Desde 2011, quando a Rede Globo passou a negociar diretamente com os clubes de futebol os valores das cotas de televisão a que fariam jus pelos direitos de transmissão de seus jogos, as receitas pagas a Flamengo e Corinthians passaram a ser substancialmente maiores do que as dos demais clubes brasileiros.
A mandatária de fato do futebol nacional, utilizando o critério simplista e desigual do tamanho das torcidas, passou a concentrar cerca de 20% de toda a receita de transmissão nos cofres dos citados clubes. Enquanto isso, distante do parnaso onde pairam soberanos os protegidos da Vênus Platinada, Fluminense, Botafogo, Atlético/MG, Cruzeiro e Inter, por exemplo, formam o terceiro escalão de receitas, recebendo da empresa televisiva cerca de cinquenta milhões de reais por ano a menos. Outros têm ainda menos importância perante a visão capitalista-selvagem das Organizações Globo.
E o cenário tende a piorar. Para o triênio 2016-2018, Flamengo e Corinthians terão seus contratos reajustados em cinquenta milhões de reais, passando a receber 170 milhões de reais/ano, enquanto o Flu, no terceiro bloco, arrecadrá 60 milhões/ano. São 110 milhões/ano de diferença, valor desproporcional, irrazoável e que não se justificaria se o critério adotado para a distribuição das verbas fosse outro que não a quantidade de torcedores. Dinheiro, diga-se de passagem, que provém dos patrocinadores que anunciam seus produtos na toda poderosa emissora da família Marinho.
Esse abismo financeiro, em alguns anos, tratará de assassinar o futebol como competição, eliminando o espírito desportivo fulcrado na regra da igualdade para privilegiar Flamengo e Vasco, como na Espanha privilegiou-se Barcelona e Real Madrid, ambos já há algum tempo os únicos protagonistas nas competições daquele país europeu.
Se esse é o propósito da Rede Globo, estão no caminho certo.
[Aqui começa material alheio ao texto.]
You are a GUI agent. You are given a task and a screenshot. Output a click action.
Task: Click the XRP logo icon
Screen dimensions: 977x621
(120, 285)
Fulminado o equilíbrio financeiro dos competidores, os dois clubes referidos despontarão solitários como as únicas forças capazes de disputar e ganhar competições dentro e fora do Brasil. Esse aniquilamento gradativo dos demais clubes, sobretudo do terceiro escalão para baixo, matará, também, pouco a pouco, o próprio esporte.
Imagine-se o candidato de um grande partido político que possui vinte minutos de tempo na TV para expor sua plataforma eleitoral. Agora, outro, de um partido-anão, que dispõe de apenas um minuto para explanar plataforma semelhante. A conclusão lógica é de que será eleito o primeiro candidato, com razoável margem de vantagem. Assim será no futebol. O abismo entre os clubes será tão colossal que nem mesmo uma força sobrenatural tornará possível que concorram em igualdades de condições dentro do campo de jogo.
E como se resolve isso?
Contra o capital, a luta é 99% das vezes inglória. A única solução que entendo viável seria – descontando-se a própria revisão de sua decisão pela televisão, o que não deve acontecer – a intervenção do Estado, através do Ministério Público, em defesa da Constituição da República e com vistas à garantia do direito à livre concorrência.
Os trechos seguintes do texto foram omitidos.